• Excerpt:
[<prev] [next>] [<thread-prev] [thread-next>] [day] [month] [year] [list]
Message-ID: <20230203210016.36606-5-shannon.nelson@amd.com>
Date: Fri, 3 Feb 2023 13:00:16 -0800
From: Shannon Nelson <shannon.nelson@....com>
To: <netdev@...r.kernel.org>, <davem@...emloft.net>, <kuba@...nel.org>
CC: <drivers@...sando.io>, Neel Patel <neel.patel@....com>,
Shannon Nelson <shannon.nelson@....com>
Subject: [PATCH net-next 4/4] ionic: page cache for rx buffers
From: Neel Patel <neel.patel@....com>
Use a local page cache to optimize page allocation & dma mapping.
Signed-off-by: Neel Patel <neel.patel@....com>
Signed-off-by: Shannon Nelson <shannon.nelson@....com>
---
.../net/ethernet/pensando/ionic/ionic_dev.h | 16 +-
.../net/ethernet/pensando/ionic/ionic_lif.h | 8 +
.../net/ethernet/pensando/ionic/ionic_stats.c | 8 +
.../net/ethernet/pensando/ionic/ionic_txrx.c | 296 ++++++++++++------
4 files changed, 222 insertions(+), 106 deletions(-)

• Short exercise 1:
Quote the ionic patch message between "[<prev] [next>] [<thread-prev]" and "allocation & dma mapping.", inclusive.
• Short exercise 2:
Answer these questions from the ionic patch message:
(a) What does the patch use a local page cache to optimize?
(b) How many files does the patch change?
(c) How many insertions does the patch make in total?
• Short exercise 3:
Proceed with the ionic patch message, starting after its last line.

• Source excerpt:

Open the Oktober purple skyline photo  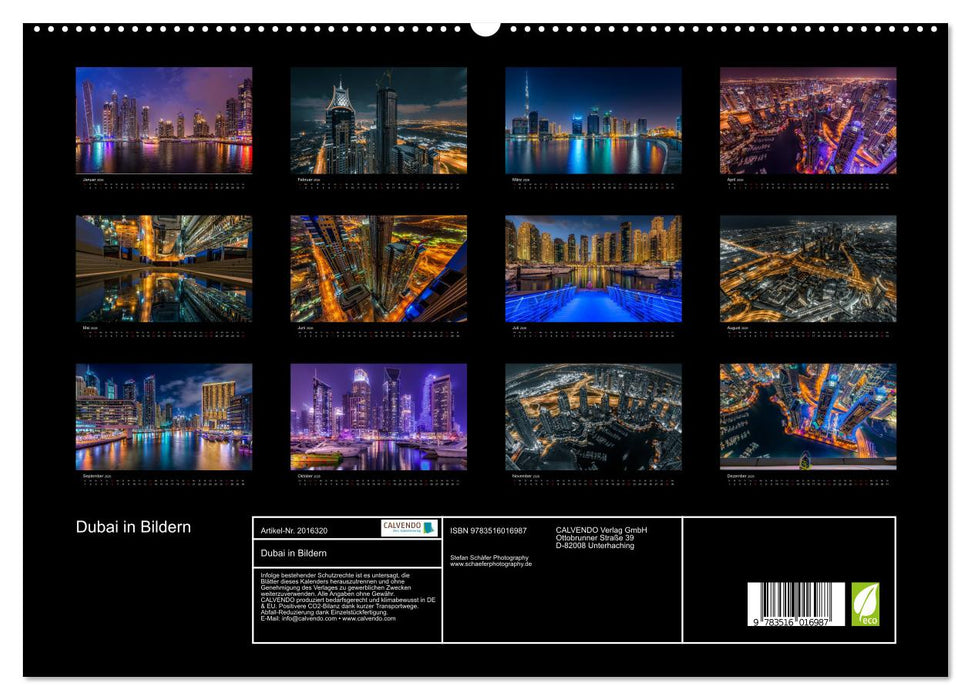click(x=376, y=415)

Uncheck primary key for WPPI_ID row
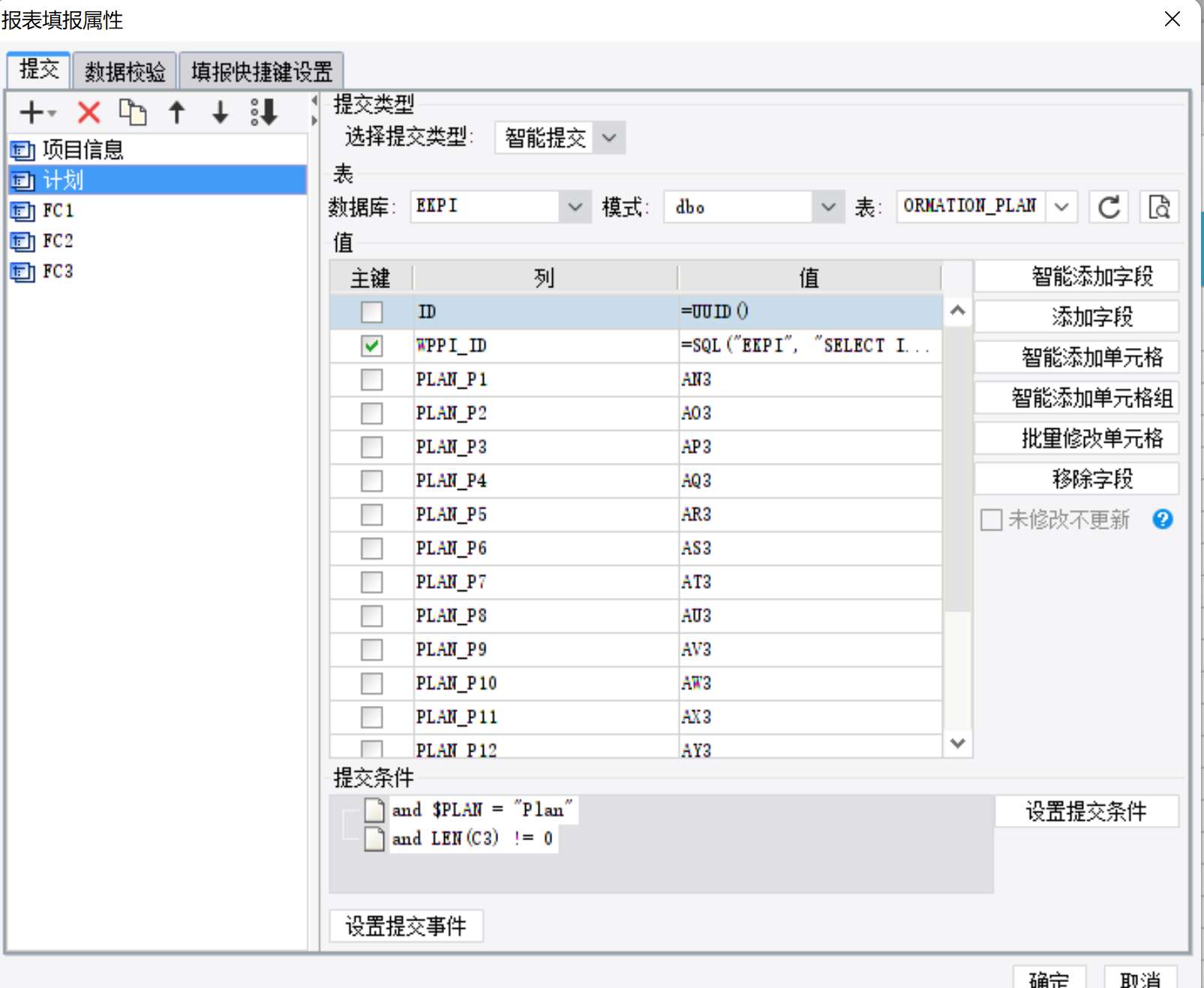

• Right answer 1:
[<prev] [next>] [<thread-prev] [thread-next>] [day] [month] [year] [list]
Message-ID: <20230203210016.36606-5-shannon.nelson@amd.com>
Date: Fri, 3 Feb 2023 13:00:16 -0800
From: Shannon Nelson <shannon.nelson@....com>
To: <netdev@...r.kernel.org>, <davem@...emloft.net>, <kuba@...nel.org>
CC: <drivers@...sando.io>, Neel Patel <neel.patel@....com>,
Shannon Nelson <shannon.nelson@....com>
Subject: [PATCH net-next 4/4] ionic: page cache for rx buffers
From: Neel Patel <neel.patel@....com>
Use a local page cache to optimize page allocation & dma mapping.

• Right answer 2:
(a) Page allocation and DMA mapping.
(b) Four files.
(c) 222 insertions.

• Right answer 3:
diff --git a/drivers/net/ethernet/pensando/ionic/ionic_dev.h b/drivers/net/ethernet/pensando/ionic/ionic_dev.h
index a4a8802f3771..02c1bb9eb32f 100644
--- a/drivers/net/ethernet/pensando/ionic/ionic_dev.h
+++ b/drivers/net/ethernet/pensando/ionic/ionic_dev.h
@@ -15,7 +15,7 @@
#define IONIC_MAX_RX_DESC 16384
#define IONIC_MIN_TXRX_DESC 64
#define IONIC_DEF_TXRX_DESC 4096
-#define IONIC_RX_FILL_THRESHOLD 16
+#define IONIC_RX_FILL_THRESHOLD 64
#define IONIC_RX_FILL_DIV 8
#define IONIC_LIFS_MAX 1024
#define IONIC_WATCHDOG_SECS 5
@@ -181,8 +181,9 @@ typedef void (*ionic_desc_cb)(struct ionic_queue *q,
struct ionic_desc_info *desc_info,
struct ionic_cq_info *cq_info, void *cb_arg);
-#define IONIC_PAGE_SIZE PAGE_SIZE
-#define IONIC_PAGE_SPLIT_SZ (PAGE_SIZE / 2)
+#define IONIC_PAGE_ORDER 0
+#define IONIC_PAGE_SIZE (PAGE_SIZE << IONIC_PAGE_ORDER)
+#define IONIC_PAGE_SPLIT_SZ (PAGE_SIZE / 4)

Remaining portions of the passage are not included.